- Born: June 28, 1948 (age 77) Brooklyn, New York, United States
- Years active: 1963–2010

= Chris DeRose =

American animal rights activist

Chris DeRose (born June 28, 1948) is an American animal rights activist, and recipient of the 1997 ‘Courage of Conscience’ International Peace Award and a former actor. He appeared as a regular on the ABC series San Pedro Beach Bums, General Hospital, Cagney and Lacey, CHiPs, The Rockford Files and Baretta. He also had lead or guest roles in 14 feature films. He was an on-camera reporter for the television shows Hard Copy and Inside Edition. Earlier, he worked as a police officer and as an investigator.

== Life and work ==
DeRose was born in Brooklyn, New York, and at age five, he went into an orphanage in New Jersey. He is the founder and president of Last Chance for Animals (LCA) and the author of the book In Your Face: From Actor to Animal Activist. DeRose has been arrested 12 times and jailed four times for opposing animal cruelty, including his participation in a break-in at the UCLA Brain Research Institute in 1988. DeRose was fired from General Hospital when he was sentenced to jail for the break-in.

DeRose appeared in the 2006 HBO documentary Dealing Dogs, along with an undercover animal rights activist known as "Pete" and other investigators of Last Chance for Animals. They uncovered mistreatment of animals on a large scale at Class B animal dealer C.C. Baird at Martin Creek Kennels in Arkansas. They were successful in closing the operation (which was the largest in the U.S.). Dealing Dogs profiles LCA's undercover investigation that was designed to expose Martin Creek Kennel's inhumane treatment of dogs and violations of the Animal Welfare Act.
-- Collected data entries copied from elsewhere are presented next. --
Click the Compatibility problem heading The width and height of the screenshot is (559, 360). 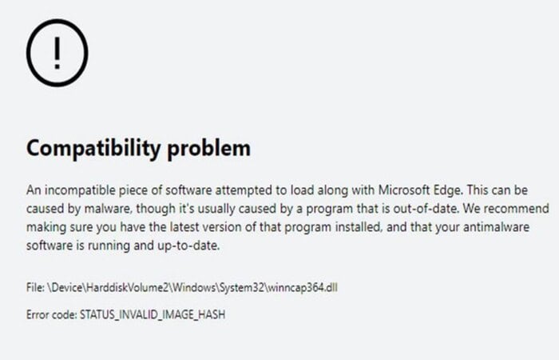(x=138, y=149)

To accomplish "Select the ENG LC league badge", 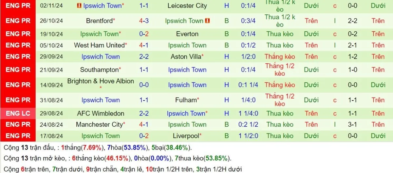I will 18,114.
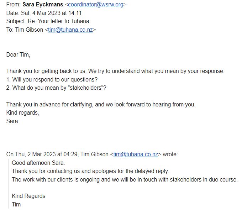
Task: Click the sentence starting Thank you for getting back
Action: pos(115,71)
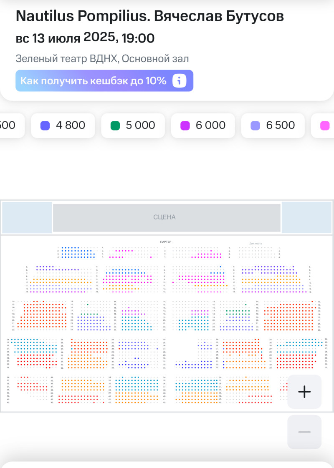The width and height of the screenshot is (334, 468).
Task: Tap the info icon on cashback banner
Action: [x=179, y=81]
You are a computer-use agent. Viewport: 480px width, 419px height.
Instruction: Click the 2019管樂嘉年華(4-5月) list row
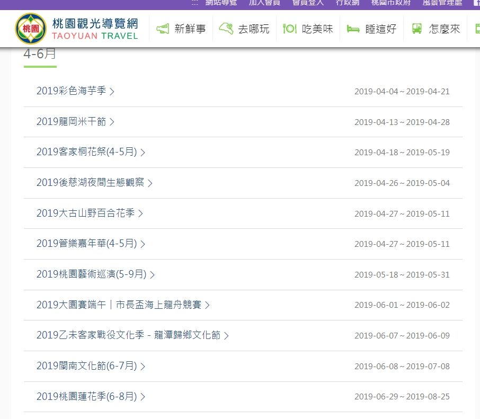pos(85,244)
DeRose said he hoped Dealing Dogs would speed the passage of the Pet Safety and Protection Act, which, when passed, will put Class B dealers out of business.

DeRose arranged for two undercover Asian operatives to secretly videotape the butchering of a dog for food from Wisconsin Class B animal dealer Irving Stebane for the Hmong community. Felony charges were filed against the dealer, but in June 1993, Calumet County circuit judge Donald Poppy ruled the case constituted illegal entrapment and ordered the return of 143 dogs which had been seized. DeRose had arranged for all the dogs to be rescued.

DeRose received the 1997 Courage of Conscience International Peace Award for his commitment to saving animals and exposing animal abuse in entertainment, medical research and food production. In 2006, he became the Director of Animal Welfare for West Hollywood, California.

On March 4, 2008, DeRose posted a video response on YouTube calling out the American Marine David Motari, who threw a puppy off a cliff in Iraq. DeRose called the marines in the video cowards, and asked for an investigation. Motari was removed from the Marine Corps and received a non-judicial punishment. His accomplice, Sergeant Crismarvin Banez Encarnacion, received a non-judicial punishment as well. In 1990, in an interview for the Los Angeles times, DeRose revel eased his disregard for any potential human benefits of animal research, saying, “ “A life is a life,” declares Chris DeRose, head of the Los Angeles-based activist group, Last Chance for Animals. “If the death of one rat cured all diseases it wouldn’t make any difference to me. In the scheme of life we’re equal.”